Ca a été difficile. Il y a des choses pas faciles à encaisser, surtout quand ça vient de personnes que l’on considérait comme des amis. Mais ça remet dans la réalité de la vie… Je suis sans doute trop naïf. Moi je n’ai pas d’ambition personnelle, je défends les intérêts de l’athlé.

>> Aujourd’hui, quelle est l’ambiance au comité directeur de la fédération ?
Il faut faire en sorte que ce ne soit pas la guerre, même si on n’aura jamais la même approche de l’athlétisme. Je regrette que aucun des onze membres élus de ma liste n’ait eu de place au bureau, ou à la présidence de commissions. Seuls les incontournables ont été nommés. Ce n’est pas la vraie ouverture annoncée. Je constate aussi que certaines de nos idées ont été reprises…  Bref, c’est le départ, on verra comment cela évolue… Aujourd’hui, je passe outre et je me concentre sur la ligue.

 

SA FONCTION

« Je suis beaucoup sur le terrain, je ne crois qu’à ça »

 

>> A quoi ressemble le quotidien d’un président de ligue ?

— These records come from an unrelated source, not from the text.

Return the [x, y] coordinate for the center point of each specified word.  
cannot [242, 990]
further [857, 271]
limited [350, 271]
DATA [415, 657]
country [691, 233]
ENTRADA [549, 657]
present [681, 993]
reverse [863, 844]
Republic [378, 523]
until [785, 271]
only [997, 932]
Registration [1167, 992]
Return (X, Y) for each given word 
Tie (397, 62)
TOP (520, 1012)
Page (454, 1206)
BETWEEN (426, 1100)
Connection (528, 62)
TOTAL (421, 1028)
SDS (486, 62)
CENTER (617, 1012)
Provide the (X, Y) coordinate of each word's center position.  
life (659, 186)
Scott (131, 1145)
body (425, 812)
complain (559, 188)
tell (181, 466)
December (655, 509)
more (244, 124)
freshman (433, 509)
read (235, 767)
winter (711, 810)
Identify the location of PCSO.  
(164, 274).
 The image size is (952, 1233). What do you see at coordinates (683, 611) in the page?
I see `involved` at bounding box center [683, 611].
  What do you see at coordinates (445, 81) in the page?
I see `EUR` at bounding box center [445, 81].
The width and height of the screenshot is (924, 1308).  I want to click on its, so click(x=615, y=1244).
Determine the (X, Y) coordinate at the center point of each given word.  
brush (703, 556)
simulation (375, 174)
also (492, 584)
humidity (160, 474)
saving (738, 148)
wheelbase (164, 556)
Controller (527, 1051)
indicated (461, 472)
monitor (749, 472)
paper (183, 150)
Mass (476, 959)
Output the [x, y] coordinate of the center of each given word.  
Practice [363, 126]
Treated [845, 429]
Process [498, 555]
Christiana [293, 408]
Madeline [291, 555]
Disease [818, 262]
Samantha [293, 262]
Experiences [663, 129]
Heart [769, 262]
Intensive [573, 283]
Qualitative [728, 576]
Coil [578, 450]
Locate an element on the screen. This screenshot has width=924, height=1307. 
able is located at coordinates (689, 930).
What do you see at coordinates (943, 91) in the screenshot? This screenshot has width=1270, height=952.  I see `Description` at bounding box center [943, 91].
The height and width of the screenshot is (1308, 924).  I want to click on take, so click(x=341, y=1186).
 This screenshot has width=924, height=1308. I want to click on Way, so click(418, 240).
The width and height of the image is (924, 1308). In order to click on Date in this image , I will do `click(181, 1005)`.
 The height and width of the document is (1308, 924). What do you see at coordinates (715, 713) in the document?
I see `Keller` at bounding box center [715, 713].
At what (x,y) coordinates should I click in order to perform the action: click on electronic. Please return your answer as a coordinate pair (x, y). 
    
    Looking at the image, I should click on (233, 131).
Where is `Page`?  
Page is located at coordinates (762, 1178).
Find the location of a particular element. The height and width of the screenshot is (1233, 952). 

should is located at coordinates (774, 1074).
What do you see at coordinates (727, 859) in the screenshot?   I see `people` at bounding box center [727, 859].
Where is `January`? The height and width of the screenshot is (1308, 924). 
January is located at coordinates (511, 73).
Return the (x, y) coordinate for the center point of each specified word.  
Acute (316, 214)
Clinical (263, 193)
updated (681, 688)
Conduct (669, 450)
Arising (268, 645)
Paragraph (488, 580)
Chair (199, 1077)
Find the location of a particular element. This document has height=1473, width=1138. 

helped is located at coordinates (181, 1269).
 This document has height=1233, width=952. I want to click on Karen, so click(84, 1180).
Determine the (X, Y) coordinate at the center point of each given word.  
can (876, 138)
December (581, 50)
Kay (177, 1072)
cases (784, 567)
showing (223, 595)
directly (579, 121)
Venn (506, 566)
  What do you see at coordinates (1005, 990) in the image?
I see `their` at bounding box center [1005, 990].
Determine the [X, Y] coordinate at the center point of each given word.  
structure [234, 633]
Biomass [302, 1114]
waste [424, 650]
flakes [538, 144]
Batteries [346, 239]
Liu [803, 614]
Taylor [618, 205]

C’est beaucoup d’investissement, beaucoup de responsabilités, beaucoup de présences sur le terrain, beaucoup de déplacements… L’an dernier j’ai fait environ 35 000 kms. Avec la fusion ça va encore augmenter puisqu’il faut créer des liens avec l’Auvergne, apprendre à connaître les territoires, se présenter… Je suis beaucoup sur le terrain, je ne crois qu’à ça. Aller vers les gens, être ouvert, c’est indispensable. C’est une mission plaisante et motivante. Il y a quelques années, je m’étais amusé à compter mon nombre d’heures de travail pour l‘Athlétisme par semaine : ça tournait autour de 70 heures en moyenne !

 

>> Vous travaillez avec une équipe relativement stable depuis toutes ces années. C’est important de pouvoir compter sur ce noyau dur ?

C’est même un noyau très dur. Des personnes avec qui je travaille depuis une quinzaine d’années. Des gens qui ont su évoluer, se remettre en question. Ils m’ont toujours fait confiance, même si je leur faisais parfois peur avec mes idées bizarres.